Um retrato de Ian Curtis por Anton Corbijn

Estreado em 2007, “Control” é um dos melhores ‘biopics’ criados em torno de figuras do mundo da música. Por detrás das câmaras estava um fotógrafo que em tempos tinha já criado um teledisco (póstumo) para os Joy Division. Texto: Nuno Galopim

Baseado na biografia assinada pela viúva, Deborah Curtis (publicada em Portugal, pela Assírio & Alvim, com o título Carícias DistantesControl é um filme mais centrado na figura do homem do que na sua música e todo o mito que depois se fez um dos maiores da história da cultura pop. O homem de quem se fala é Ian Curtis, vocalista dos Joy Division e uma das mais influentes figuras surgidas entre as movimentações que mudaram os rumos da música popular depois da revolução punk.

Control é um biopic consciente da medida em que os contextos de tempo, lugar, sociedade marcam uma vida e, depois, os caminhos que todas estas realidades encontram para se expressar numa obra. E logo aqui se define um patamar de relacionamentos usado em favor de uma narrativa que nunca se perde em desvios e caminhos paralelos.

O filme vive também de um feliz episódio de bom casting. Os actores que dão vida aos Joy Divsion não só são fisicamente parecidos com os músicos, como são eles quem interpreta e canta as canções, dando-lhes uma certa verdade de carne e osso. O filme mostra rara sobriedade numa evocação que, mesmo elegíaca, não se perde numa divinização exacerbada do mito.
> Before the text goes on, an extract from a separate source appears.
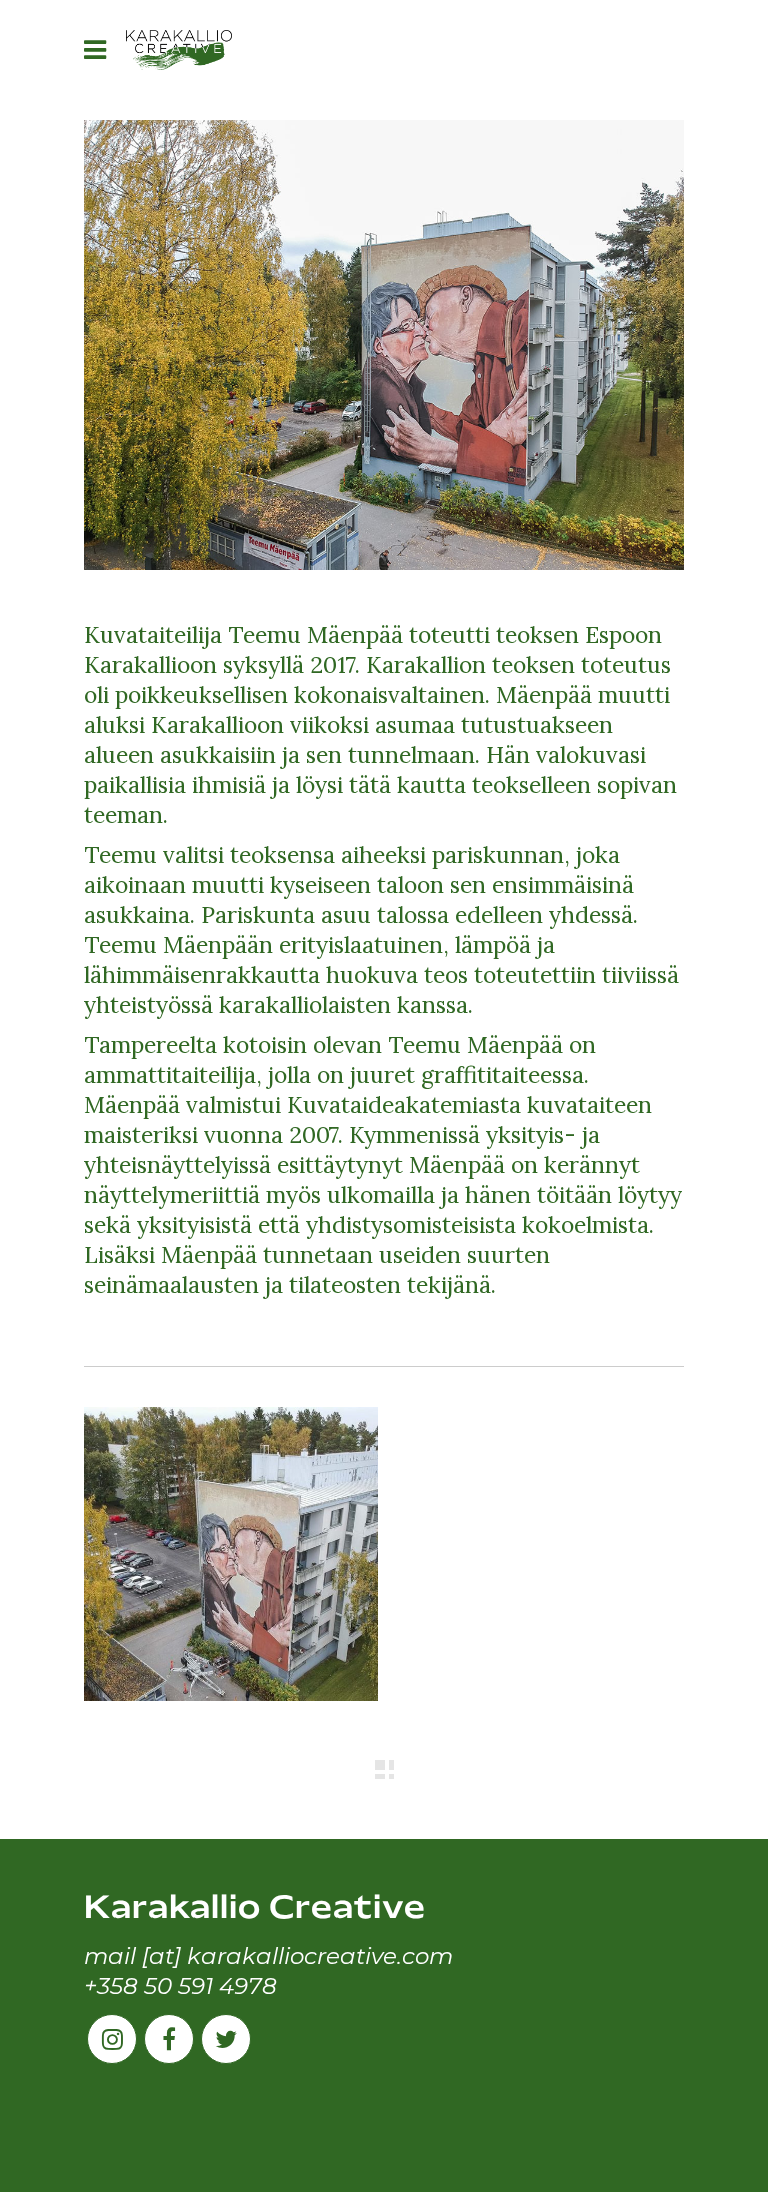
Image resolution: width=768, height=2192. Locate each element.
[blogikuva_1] (231, 1554)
Ian Curtis é, aqui, um homem atormentado, divido, perdido. Mas, sem a patine de glamour e exagero que muitas vezes acompanha os mitos, o Ian Curtis de Control é arrepiantemente real.

Se por um lado a música é inevitavelmente uma peça fulcral em toda a narrativa, por outro é na figura de Ian Curtis que Anton Corbijn se concentra. Os traços de personalidade e o acumular de experiências vai moldá-lo. E quem estiver atento às canções que vão surgindo acaba por verificar como não deixaram nunca de ser um espaço de mergulho interior profundamente honesto e, ao mesmo tempo, assustadoramente revelador. Vemos, por exemplo, uma sequência na qual canta Isolation, ao gravar o segundo álbum. Está atormentado em várias frentes: o casamento a desmoronar, as incertezas de um novo amor possível, os cada vez mais pesados desafios da vida profissional, a epilepsia que de manifestava cada vez mais frequentemente, isto sem esquecer os efeitos secundários da medicação e uma sensação de culpa herdada de vários destes conflitos interiores. Mas Corbijn não força a narrativa a explicar-se. A canção fala por si. O momento de solidão na cabine de gravação dá-lhe um sentido de terrível realidade. E tem tanto peso na narrativa este momento como aqueles em que vemos cenas da vida urbana cinzenta de Macclesfield (de onde Ian sempre quis sair, como confessa à belga Annik por quem se apaixona nos últimos meses de vida) ou os momentos em que vemos o jovem cantor entregue a um trabalho como funcionário público na cidade onde vivia.

O realizador não quer fazer nunca do filme um ensaio sobre a relação entre a vida de Ian Curtis e as suas canções. Mas a verdade é que Control consegue fazer com que cada espectador, depois, acabe por regressar aos discos dos Joy Division. O texto está sempre no contexto, pelo que várias leituras podem ser feitas consoante a familiaridade de cada um com a história de Ian Curtis e dos Joy Division. Dois exemplos? O produtor Martin Hannett, peça importantíssima na criação do som em disco dos Joy Division, surge com o seu ar deslavado “clássico” mas nem sequer o seu nome chega a ser referido (ou explicado). O mítico concerto dos Sex Pistols no Lesser Free Trade Hall (a 4 de junho de 1976) está representado. Mas de todo é aqui retratado com as purpurinas do mito, como o fez Michael Winterbottom em 24 Hour Party People. De resto há mais exploração de ligações da iconografia dos Joy Division nesse outro filme sobre Tony Wilson e a Factory do que em Control. E Winterbotton chega mesmo a incluir imagens de Atmosphere de Anton Corbijn. Control opta por fechar ao som desta canção. São filmes diferentes (e ainda bem, porque se completam).

Corbijn sabe filmar canções e músicos. Tal como na obra fotográfica e nos muitos telediscos que tinha já assinado para nomes de referência na pop desde meados dos anos 80 (de David Sylvian aos Front 242, dos Depeche Mode aos U2, sem esquecer os Joy Division, para quem criou imagens para Atmosphere em 1988), Anton Corbijn rodou Control a preto e branco. Mas mesmo ciente de uma aposta estética concreta nunca afoga a história sob o peso das imagens.